UPDATE: And this post over at the MFA Years is wonderfully reassuring and definitely worth a read.
This response by poet Jaimie Gusman pretty much sums up my reaction to Boudinot’s article. She reduces his piece to this:
First sentence: Ryan Boudinot, an obviously white male professor who taught at the graduate level for eight astounding years, tells you how much his students, with the exception of the”Real Deal students” he could count “on one hand, with fingers to spare,” bored him almost to the point of quitting his job.
Second sentence: According to Boudinot, in order to be a “Real Deal” writer, you must be a young and nimble, white, male that will have read The Great Gatsby and other canonical books way before graduate school, like, in a 5th grade private school English class or in a high school AP English course.
Then there was this tweet:
If only Ryan Boudinot taught classes full of @GuyInYourMFA students, he would have been rejuvenated.
— James Yates (@chicagoexpatjy) February 28, 2015
But the best response, I think, comes from writer and teacher Laura Valeri titled “Those Who Teach, Can.” Valeri goes paragraph by paragraph and demonstrates that Boudinot is blaming students for his inability to effectively teach.
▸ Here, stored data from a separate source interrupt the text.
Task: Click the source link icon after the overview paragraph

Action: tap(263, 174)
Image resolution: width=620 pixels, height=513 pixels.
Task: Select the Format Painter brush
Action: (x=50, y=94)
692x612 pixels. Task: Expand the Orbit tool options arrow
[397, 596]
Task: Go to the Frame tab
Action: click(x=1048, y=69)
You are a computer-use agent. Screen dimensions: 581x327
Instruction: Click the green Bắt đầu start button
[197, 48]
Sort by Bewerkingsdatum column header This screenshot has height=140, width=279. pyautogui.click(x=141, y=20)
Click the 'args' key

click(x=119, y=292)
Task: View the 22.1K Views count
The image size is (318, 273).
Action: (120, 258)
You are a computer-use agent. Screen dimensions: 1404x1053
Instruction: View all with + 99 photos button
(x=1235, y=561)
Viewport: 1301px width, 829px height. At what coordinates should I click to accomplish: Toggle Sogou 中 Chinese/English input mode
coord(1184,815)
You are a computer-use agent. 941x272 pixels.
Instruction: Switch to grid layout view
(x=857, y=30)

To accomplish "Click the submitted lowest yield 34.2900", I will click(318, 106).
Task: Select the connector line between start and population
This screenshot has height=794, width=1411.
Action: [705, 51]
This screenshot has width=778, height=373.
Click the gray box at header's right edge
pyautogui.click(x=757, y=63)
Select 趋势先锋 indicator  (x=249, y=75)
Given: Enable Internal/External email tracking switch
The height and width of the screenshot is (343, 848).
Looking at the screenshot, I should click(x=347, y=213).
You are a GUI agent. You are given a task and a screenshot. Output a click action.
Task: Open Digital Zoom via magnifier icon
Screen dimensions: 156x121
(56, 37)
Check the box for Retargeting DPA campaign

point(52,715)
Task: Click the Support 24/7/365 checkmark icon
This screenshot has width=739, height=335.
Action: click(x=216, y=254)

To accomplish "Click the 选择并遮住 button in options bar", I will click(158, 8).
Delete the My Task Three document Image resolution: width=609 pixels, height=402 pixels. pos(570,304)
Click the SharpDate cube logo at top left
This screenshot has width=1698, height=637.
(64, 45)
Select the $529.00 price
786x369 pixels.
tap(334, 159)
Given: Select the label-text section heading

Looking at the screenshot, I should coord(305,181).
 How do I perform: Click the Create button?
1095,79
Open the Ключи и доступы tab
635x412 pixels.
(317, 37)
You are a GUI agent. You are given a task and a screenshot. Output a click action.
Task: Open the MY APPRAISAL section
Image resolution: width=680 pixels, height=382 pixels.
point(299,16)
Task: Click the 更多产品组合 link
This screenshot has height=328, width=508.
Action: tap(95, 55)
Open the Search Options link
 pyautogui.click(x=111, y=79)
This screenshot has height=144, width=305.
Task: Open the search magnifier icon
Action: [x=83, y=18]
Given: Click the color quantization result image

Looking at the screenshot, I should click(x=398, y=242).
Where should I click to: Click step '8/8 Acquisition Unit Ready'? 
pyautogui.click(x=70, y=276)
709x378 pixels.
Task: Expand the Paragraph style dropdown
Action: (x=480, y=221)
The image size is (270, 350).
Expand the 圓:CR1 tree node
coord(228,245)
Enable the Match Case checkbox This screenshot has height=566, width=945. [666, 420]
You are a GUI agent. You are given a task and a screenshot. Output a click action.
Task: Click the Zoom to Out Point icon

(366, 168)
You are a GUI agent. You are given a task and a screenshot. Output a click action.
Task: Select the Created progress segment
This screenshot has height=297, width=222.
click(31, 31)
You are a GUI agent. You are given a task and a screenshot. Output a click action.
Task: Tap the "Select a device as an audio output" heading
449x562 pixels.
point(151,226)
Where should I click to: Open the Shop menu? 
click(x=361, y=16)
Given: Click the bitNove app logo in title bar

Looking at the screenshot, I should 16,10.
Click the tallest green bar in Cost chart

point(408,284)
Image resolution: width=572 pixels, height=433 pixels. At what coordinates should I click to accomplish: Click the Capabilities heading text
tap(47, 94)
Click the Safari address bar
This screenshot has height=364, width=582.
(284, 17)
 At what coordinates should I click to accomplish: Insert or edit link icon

Boudinot wrote, “On a related note: Students who ask if they’re “real writers,” simply by asking that question, prove that they are not.”
Do you mean to say you never asked for confirmation? Never in your life? Do you mean to say you couldn’t find the time to sit with a student and ask her to consider why she wants to write? What matters to her? Have you never told her how many of us can never find satisfaction in external confirmation? That we can win awards, be published in the best of journals, and, like Salinger, like Capote, never really feel like we’ve accomplished anything? Why do students have to know this inherently when they come to you? Can you not explain that the challenge is within oneself? Isn’t it that for you?
This I appreciated most of all.
The tension between artist and art is a necessary tension. We improve by trying and failing to accomplish perfection. Our goals get more ambitious the longer we do this. And the pressure and drive comes from within, which means external validation does so little to reassure us.
If you’ve been reading this blog with any regularity I think it’s clear that being a “real” writer is one of my concerns. I’m constantly questioning my status as MFA candidate, as fiction writer, as artist. I’ve thought about quitting. I’ve thought about it ever since I started taking it seriously. I’ve thought about giving up writing, I considered not attending the program, I’ve considered dropping out of the program.
But stampeding elephants couldn’t stop me. Believe me, I’ve tried. I’ve gone to stampedes and said, “Hey! You elephants! Come here a second and help me have a regular life without so much self doubt and internal struggle over my passion!” And they tried as hard as they could but it didn’t work. At the end of the day (or beginning, or middle) I still sit down and write and write and write.